YOUR INSTRUCTIONS.
Reading the records beneath this task, work out how many lines contain the word "computer" and reply with only that number.

═════ THE INPUT ═════

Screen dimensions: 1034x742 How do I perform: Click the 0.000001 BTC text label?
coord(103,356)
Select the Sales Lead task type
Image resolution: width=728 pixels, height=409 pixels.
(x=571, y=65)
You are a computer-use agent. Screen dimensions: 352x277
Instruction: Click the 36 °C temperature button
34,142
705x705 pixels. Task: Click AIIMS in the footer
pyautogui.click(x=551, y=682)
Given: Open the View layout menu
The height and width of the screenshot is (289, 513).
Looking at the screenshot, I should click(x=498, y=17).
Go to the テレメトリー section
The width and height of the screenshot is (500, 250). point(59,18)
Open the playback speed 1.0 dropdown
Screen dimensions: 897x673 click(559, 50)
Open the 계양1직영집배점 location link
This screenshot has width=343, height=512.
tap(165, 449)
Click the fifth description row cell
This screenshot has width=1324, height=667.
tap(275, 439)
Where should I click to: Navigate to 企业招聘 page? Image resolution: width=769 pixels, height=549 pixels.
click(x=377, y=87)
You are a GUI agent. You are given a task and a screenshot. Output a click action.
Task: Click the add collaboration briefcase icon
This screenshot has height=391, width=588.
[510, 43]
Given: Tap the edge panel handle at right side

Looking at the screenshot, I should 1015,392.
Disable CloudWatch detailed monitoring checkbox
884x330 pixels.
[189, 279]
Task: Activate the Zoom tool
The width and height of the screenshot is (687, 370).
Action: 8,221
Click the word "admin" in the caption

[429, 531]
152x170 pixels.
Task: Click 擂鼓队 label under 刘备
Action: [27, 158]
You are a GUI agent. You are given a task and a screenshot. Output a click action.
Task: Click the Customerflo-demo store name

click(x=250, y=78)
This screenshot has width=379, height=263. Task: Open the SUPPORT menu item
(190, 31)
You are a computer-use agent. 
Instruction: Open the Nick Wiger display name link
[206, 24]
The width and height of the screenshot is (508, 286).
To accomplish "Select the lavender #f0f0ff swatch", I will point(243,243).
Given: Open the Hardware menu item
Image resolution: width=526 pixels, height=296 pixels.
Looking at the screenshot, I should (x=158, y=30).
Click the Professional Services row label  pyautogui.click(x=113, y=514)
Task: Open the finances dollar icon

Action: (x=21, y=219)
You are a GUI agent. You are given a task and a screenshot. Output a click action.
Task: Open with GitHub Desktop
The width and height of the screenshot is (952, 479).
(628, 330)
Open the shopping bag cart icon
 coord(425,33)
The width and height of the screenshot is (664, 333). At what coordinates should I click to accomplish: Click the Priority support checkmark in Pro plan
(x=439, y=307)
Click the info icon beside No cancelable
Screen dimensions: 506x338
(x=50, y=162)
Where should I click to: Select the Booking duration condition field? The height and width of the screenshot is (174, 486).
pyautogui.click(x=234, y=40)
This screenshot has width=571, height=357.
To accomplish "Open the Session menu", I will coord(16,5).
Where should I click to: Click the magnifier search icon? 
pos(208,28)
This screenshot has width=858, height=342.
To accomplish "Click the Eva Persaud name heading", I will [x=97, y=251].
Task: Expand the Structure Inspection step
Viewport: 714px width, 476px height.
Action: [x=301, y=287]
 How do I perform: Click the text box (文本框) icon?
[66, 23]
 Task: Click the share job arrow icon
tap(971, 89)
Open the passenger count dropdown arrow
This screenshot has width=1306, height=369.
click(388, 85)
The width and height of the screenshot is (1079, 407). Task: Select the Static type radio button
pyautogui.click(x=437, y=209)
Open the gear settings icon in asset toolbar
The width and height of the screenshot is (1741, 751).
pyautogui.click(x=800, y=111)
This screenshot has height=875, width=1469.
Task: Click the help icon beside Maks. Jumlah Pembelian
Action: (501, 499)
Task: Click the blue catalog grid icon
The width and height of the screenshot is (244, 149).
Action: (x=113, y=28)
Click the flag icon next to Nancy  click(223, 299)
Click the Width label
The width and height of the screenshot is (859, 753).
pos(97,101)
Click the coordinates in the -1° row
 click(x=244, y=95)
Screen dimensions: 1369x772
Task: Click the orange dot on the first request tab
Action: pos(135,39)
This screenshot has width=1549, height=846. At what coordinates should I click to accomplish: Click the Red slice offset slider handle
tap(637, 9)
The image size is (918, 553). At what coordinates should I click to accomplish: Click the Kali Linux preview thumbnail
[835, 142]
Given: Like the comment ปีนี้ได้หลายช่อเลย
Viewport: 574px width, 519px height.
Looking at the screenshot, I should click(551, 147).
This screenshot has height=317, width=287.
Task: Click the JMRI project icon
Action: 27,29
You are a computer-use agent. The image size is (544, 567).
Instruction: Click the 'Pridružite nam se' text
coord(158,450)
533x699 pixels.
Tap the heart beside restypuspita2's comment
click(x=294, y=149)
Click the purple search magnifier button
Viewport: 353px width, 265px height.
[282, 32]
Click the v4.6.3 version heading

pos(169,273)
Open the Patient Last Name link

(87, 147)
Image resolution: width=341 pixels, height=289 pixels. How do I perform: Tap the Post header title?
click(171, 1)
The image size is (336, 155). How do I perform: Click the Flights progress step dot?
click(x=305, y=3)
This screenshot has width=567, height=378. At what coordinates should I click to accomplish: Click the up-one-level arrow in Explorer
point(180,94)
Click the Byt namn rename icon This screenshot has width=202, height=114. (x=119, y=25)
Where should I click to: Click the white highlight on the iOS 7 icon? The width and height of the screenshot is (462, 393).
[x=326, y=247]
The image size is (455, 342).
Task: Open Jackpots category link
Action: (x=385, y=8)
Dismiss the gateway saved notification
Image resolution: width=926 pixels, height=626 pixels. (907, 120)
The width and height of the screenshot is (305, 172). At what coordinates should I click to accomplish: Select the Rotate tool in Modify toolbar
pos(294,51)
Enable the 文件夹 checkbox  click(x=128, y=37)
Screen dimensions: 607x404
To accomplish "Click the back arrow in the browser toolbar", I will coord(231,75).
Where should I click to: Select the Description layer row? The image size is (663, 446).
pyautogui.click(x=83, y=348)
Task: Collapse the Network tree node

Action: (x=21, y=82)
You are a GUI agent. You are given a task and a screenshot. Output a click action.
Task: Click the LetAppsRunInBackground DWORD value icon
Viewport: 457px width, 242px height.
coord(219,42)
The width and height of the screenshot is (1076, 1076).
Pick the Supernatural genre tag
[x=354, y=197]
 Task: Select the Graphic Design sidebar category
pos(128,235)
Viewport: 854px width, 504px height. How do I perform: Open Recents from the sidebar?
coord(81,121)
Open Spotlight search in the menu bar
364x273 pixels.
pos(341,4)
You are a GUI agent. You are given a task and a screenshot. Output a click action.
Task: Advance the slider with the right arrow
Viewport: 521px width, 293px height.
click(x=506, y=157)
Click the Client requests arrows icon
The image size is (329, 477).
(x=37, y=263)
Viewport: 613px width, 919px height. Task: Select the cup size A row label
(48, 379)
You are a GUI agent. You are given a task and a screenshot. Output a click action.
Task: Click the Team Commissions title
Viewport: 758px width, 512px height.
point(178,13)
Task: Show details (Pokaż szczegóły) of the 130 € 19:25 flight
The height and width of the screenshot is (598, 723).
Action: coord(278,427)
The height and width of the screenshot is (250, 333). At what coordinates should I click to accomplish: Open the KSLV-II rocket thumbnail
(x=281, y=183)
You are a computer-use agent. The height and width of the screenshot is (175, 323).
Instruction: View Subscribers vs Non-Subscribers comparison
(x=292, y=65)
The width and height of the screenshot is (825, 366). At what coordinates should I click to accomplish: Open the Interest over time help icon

═════

ANSWER TO THIS PROBLEM.
4